Historiquement, les discriminations et les violences qu’ont subies et subissent encore les femmes se fondent sur leurs particularités biologiques. C’est pourquoi PDF Québec défend la préservation d’une distinction claire entre le genre, qui est une catégorie sociale, et le sexe, qui est une catégorie biologique.
Si, sur cet enjeu de l’idéologie du genre, il semble y avoir un point de rencontre entre conservateurs et féministes universalistes et de gauche quant au fait de préserver la sécurité des femmes, ils ont plusieurs désaccords, notamment face à l’avortement.
Il en est de même de l’importance accordée à l’éducation à la sexualité, à la condition que celle-ci soit expurgée des idéologies militantes queer qui se sont immiscées dans les programmes scolaires.
Pourquoi avoir laissé à la droite conservatrice, souvent associée aux chrétiens ou aux musulmans traditionnalistes, la défense de l’intégrité des femmes et des mineurs alors que la gauche semblait être absente dans la protection des droits des enfants et des femmes?

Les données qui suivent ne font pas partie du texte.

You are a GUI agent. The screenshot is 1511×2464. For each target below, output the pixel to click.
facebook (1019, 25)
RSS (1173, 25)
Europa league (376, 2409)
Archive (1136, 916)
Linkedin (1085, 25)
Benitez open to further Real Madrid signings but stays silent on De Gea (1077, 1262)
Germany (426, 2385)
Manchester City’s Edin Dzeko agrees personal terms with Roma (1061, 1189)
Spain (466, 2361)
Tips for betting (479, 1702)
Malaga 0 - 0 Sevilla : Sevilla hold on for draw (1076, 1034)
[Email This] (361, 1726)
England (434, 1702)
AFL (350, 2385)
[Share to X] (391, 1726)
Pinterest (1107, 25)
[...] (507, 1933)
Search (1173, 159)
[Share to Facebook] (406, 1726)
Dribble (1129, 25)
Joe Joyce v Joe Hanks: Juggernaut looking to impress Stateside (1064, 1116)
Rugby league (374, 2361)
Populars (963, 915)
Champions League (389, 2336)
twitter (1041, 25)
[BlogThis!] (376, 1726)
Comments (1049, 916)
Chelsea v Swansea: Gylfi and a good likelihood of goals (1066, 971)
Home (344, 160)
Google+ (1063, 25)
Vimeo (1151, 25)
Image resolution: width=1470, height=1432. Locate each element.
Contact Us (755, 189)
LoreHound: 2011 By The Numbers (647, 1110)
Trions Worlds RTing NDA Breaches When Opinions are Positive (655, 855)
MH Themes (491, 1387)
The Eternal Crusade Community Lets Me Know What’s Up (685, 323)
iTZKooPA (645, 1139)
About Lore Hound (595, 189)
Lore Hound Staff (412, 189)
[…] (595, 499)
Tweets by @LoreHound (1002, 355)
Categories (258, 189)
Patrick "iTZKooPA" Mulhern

Comment une certaine gauche peut-elle donner son aval au communautarisme et à la censure de la liberté d’expression en participant à la cancel culture qui nous vient des États-Unis?
Selon Mohamed Lotfi, « il fut un temps où nos débats et nos combats de société avaient pour objectif plus d’égalité. Aujourd’hui, c’est le combat pour l’identité qui les accapare et les empoisonne! »
Souhaitons la fin d’une rectitude politique moralisatrice qui préfère affubler les adversaires d’épithètes infamantes au lieu d’une véritable conversation démocratique sur des enjeux complexes.